Bij de tweede druk
Behalve dat enkele zetfouten zijn verbeterd en het register werd
bijgewerkt, is het ‘kritisch, verhalend en nagelaten proza’ in deze herdruk
aangevuld met de toespraak ‘
Otto van Rees’, die
Nijhoff gehouden heeft voor het Genootschap
Kunstliefde te
Utrecht bij de opening van een Van
Reestentoonstelling. Deze toespraak werd kort daarop gepubliceerd in De Nieuwe
Eeuw, nr. 1130, 1939, blz. 841-842. Om zo weinig mogelijk veranderingen in het
als zetwerk zeer kwetsbare Namenregister aan te hoeven brengen, is deze
vernissage-rede achter de overige teksten als ‘Aanvulling’ opgenomen.

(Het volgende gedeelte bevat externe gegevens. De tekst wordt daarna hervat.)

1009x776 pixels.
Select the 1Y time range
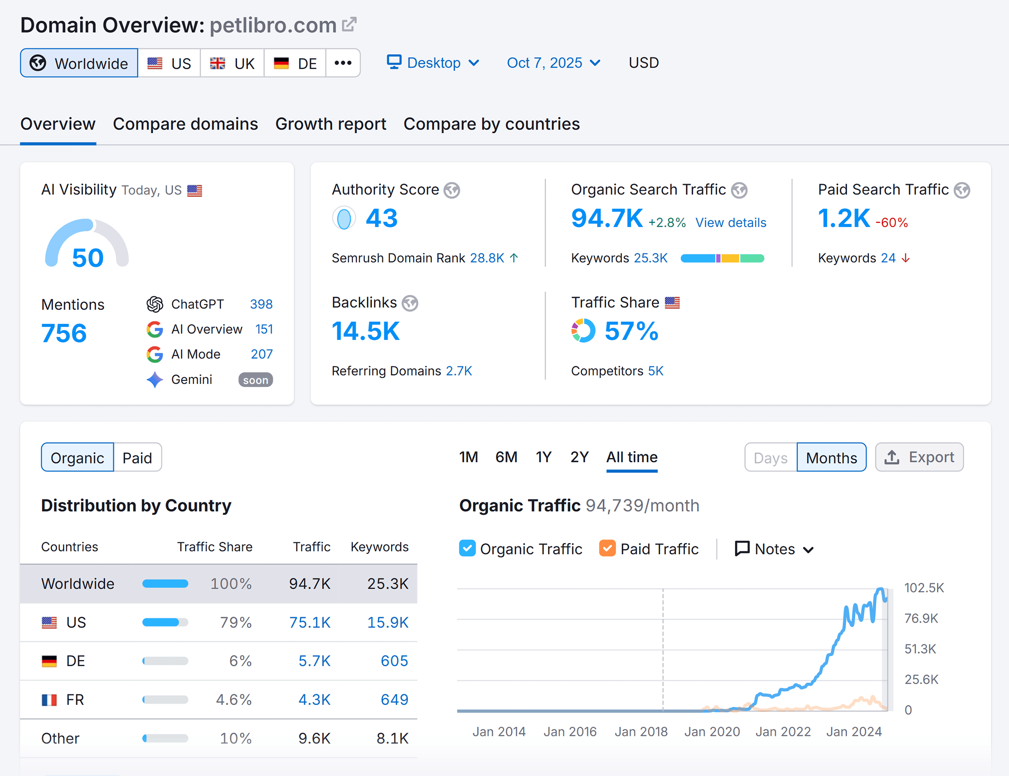click(544, 457)
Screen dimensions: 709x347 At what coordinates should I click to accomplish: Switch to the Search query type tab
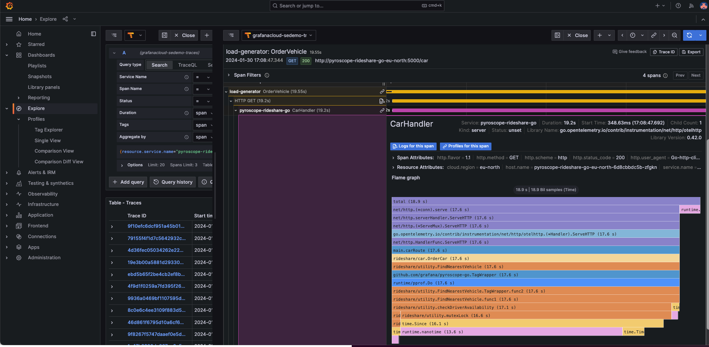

Eveneens is als ‘Aanvulling’ opgenomen het ‘Voorwoord’ bij ‘Wat
straks? Handje Plak antwoordt Seyss Inquart op zijn rede van 3 januari 1945’.
Dirk de Jong vermeldt in ‘
Het vrije boek in onvrije tijd’ (Leiden 1958, blz.
116-117, nr. 355) tussen vierkante haken: ‘Met inleiding van Martinus Nijhoff’.
Buiten het ‘Voorwoord’ zijn in deze uitgave geen andere teksten afgedrukt dan
de kranteknipsels met Seyss Inquarts rede en de quasi-kinderversjes die door De
Jong aan
Leonhard Huizinga worden toegeschreven.